The periodontal ligament (PDL) contains precursor cells for osteoblasts and cementoblasts. It has been shown that epidermal growth factor (EGF) inhibits dexamethasone-induced differentiation and up-regulates EGF-receptor (EGF-R) expression, whereas EGF-R is down-regulated in the course of differentiation. Thus it was suggested that EGF and its receptors act as a negative regulator of osteoblastic differentiation in PDL cells. In order to investigate further this hypothesis, human PDL cells were now used to elucidate the role of EGF and EGF-R in their proliferation and differentiation under mechanical stress-loaded conditions in vitro, as the PDL regularly receives mechanical stress from occlusal forces. As a model of mechanical stress, a cyclic stretch of 9 or 18% elongation was applied to the cells with a Flexercell cell-strain unit system.

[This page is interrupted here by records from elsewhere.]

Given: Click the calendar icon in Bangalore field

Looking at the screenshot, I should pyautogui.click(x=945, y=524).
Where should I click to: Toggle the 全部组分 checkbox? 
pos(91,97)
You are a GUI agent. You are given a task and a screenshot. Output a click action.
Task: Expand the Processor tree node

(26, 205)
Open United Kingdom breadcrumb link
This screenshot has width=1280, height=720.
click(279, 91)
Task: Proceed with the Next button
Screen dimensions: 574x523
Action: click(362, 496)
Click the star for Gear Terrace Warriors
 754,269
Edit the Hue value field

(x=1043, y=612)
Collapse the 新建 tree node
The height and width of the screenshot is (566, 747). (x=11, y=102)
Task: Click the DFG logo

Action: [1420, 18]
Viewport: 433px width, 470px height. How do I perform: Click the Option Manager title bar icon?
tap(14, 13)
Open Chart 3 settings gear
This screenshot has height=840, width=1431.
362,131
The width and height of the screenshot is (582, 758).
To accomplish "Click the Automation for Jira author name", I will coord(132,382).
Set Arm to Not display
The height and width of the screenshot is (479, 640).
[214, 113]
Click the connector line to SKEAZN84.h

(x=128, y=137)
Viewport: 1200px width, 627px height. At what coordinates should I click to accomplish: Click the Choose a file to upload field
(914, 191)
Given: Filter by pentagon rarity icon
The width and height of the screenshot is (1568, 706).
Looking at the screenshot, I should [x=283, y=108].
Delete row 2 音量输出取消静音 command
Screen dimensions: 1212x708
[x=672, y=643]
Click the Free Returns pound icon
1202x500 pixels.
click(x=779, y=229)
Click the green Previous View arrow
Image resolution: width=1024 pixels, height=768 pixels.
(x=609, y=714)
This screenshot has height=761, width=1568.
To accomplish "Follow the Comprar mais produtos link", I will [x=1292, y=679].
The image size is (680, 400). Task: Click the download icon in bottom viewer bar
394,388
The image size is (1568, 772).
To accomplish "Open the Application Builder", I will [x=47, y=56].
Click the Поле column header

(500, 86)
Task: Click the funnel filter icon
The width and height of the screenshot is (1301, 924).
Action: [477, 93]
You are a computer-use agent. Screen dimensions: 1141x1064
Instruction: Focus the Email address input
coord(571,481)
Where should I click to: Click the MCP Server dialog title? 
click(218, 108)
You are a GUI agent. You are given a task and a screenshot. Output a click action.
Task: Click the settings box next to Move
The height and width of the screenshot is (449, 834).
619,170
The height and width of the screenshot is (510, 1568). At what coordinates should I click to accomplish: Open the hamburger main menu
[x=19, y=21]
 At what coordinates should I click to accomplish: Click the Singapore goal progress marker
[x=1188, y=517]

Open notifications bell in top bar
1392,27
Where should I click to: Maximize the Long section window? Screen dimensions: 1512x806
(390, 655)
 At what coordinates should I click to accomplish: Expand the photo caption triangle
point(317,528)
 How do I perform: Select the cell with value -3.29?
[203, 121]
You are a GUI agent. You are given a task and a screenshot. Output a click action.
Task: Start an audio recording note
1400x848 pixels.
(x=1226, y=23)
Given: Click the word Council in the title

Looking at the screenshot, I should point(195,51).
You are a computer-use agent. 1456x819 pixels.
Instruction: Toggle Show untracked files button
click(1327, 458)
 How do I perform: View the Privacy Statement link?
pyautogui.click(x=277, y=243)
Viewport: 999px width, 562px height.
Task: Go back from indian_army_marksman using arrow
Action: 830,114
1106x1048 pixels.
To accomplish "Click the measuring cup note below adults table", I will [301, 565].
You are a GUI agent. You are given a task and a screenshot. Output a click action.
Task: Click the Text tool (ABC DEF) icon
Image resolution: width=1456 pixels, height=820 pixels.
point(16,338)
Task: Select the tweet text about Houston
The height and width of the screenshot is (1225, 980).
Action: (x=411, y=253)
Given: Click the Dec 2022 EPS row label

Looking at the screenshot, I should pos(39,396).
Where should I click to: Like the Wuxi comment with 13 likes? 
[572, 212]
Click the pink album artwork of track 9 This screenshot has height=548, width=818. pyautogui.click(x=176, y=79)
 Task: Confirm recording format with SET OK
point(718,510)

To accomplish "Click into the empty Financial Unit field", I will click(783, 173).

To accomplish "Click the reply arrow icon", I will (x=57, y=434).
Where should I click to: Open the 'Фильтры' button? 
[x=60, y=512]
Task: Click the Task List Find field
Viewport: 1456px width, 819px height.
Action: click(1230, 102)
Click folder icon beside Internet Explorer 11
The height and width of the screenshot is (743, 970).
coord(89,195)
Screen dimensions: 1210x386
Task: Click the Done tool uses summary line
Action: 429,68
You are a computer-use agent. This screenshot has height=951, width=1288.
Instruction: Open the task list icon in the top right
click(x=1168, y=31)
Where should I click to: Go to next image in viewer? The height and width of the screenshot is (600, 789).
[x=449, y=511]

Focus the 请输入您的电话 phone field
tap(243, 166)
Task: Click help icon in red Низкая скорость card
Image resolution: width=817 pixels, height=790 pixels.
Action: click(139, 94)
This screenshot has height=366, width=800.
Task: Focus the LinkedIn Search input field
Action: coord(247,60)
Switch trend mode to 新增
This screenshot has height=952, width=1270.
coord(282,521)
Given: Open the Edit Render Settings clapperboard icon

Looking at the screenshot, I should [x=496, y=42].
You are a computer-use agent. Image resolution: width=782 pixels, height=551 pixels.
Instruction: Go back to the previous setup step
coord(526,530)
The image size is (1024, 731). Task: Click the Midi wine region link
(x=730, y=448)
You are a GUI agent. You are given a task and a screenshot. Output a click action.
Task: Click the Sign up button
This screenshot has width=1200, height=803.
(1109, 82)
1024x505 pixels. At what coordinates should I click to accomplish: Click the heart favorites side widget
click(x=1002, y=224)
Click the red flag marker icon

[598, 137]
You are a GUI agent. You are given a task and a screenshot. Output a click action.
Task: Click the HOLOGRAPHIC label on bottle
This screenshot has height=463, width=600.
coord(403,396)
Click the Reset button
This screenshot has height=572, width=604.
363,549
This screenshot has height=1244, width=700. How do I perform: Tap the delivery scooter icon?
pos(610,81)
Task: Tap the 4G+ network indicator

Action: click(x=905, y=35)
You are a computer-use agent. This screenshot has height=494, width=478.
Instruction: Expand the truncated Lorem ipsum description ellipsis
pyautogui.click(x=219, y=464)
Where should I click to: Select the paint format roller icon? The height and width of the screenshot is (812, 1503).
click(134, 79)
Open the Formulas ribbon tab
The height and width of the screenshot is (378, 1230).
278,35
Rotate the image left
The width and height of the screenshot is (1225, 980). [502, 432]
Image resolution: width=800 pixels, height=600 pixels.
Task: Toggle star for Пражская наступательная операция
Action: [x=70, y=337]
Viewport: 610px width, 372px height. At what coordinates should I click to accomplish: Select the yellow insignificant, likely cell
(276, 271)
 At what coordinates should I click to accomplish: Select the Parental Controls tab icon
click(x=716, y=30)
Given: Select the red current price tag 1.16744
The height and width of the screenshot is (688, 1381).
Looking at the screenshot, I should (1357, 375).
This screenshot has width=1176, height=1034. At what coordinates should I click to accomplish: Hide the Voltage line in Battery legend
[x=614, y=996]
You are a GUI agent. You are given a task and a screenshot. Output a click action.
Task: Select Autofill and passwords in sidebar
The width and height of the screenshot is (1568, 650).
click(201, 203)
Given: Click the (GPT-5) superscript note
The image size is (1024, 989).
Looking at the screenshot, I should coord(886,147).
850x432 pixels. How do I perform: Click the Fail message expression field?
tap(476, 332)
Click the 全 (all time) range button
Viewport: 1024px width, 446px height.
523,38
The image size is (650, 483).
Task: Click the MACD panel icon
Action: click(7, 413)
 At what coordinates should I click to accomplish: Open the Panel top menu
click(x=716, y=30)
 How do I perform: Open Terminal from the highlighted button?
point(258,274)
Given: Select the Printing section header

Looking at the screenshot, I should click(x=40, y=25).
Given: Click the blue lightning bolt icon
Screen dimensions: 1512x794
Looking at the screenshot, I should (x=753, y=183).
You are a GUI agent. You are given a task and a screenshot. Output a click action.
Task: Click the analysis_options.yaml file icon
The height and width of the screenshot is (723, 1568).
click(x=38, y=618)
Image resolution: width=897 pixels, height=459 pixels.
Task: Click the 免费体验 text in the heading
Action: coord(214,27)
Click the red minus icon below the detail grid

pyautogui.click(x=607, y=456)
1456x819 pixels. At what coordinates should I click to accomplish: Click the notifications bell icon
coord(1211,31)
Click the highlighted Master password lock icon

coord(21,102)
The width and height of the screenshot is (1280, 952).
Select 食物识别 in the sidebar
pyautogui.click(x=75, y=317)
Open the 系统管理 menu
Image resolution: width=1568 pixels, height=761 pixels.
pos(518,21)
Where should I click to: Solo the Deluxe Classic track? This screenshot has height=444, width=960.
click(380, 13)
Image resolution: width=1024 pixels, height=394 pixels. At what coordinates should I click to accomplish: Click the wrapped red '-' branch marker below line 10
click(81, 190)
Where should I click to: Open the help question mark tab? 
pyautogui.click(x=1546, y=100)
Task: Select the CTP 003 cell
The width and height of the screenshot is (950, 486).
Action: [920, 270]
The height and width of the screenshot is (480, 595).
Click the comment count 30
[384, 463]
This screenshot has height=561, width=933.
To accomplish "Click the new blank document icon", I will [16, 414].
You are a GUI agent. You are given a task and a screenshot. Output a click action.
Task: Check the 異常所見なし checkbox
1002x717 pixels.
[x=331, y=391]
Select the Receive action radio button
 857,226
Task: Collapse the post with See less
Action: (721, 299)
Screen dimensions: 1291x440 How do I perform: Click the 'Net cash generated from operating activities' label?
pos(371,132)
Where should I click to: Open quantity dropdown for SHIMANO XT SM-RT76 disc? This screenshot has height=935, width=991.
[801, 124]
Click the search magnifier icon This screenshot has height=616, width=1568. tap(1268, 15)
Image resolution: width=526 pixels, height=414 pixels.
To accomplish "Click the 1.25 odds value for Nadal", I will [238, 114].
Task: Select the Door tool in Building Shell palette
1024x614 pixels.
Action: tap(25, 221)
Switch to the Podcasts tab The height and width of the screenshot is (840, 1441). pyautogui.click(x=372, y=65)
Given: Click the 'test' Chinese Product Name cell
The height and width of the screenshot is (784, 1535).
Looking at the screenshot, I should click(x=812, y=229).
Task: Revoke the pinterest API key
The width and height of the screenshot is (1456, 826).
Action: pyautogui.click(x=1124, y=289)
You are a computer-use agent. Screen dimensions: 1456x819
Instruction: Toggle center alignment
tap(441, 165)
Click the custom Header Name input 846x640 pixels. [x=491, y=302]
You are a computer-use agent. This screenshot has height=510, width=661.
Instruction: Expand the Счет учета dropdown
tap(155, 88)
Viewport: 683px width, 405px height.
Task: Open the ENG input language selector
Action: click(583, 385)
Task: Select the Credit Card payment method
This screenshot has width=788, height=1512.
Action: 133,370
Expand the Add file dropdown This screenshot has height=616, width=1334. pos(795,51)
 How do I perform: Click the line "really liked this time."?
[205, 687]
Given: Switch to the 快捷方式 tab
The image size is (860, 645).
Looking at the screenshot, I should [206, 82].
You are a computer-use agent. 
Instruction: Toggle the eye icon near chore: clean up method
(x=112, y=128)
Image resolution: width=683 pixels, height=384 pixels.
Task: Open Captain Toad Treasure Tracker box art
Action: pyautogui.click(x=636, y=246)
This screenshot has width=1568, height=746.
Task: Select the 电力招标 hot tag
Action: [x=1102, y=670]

Alkaline phosphatase activity and osteocalcin mRNA expression were significantly induced by loading cyclic stretch for more than 4 days, whereas stretch slightly inhibited cell proliferation. Visualization of the actin stress fibres of the cells by rhodamine phalloidin revealed that approx. 10% of the total number of cells had become aligned perpendicularly to the direction of the stretch. The effects of stretch on alkaline phosphatase activity and cell proliferation were totally abolished by the presence of 10 ng/ml EGF. Western blotting of EGF-R protein demonstrated that stretch-induced differentiation accompanied the decreased expression of EGF-R protein in the cells. However, the amount of tyrosine-phosphorylated EGF-R upon EGF stimulation was restored to the control level in stretched cells. These results suggest that the EGF/EGF-R system acts as a negative regulator of differentiation of PDL cells regardless of the type of differentiation stimuli. Also, interaction between mechanical stress and the EGF/EGF-R system may participate in the osteoblastic differentiation of PDL cells and thereby regulate the source of cementoblasts and osteoblasts.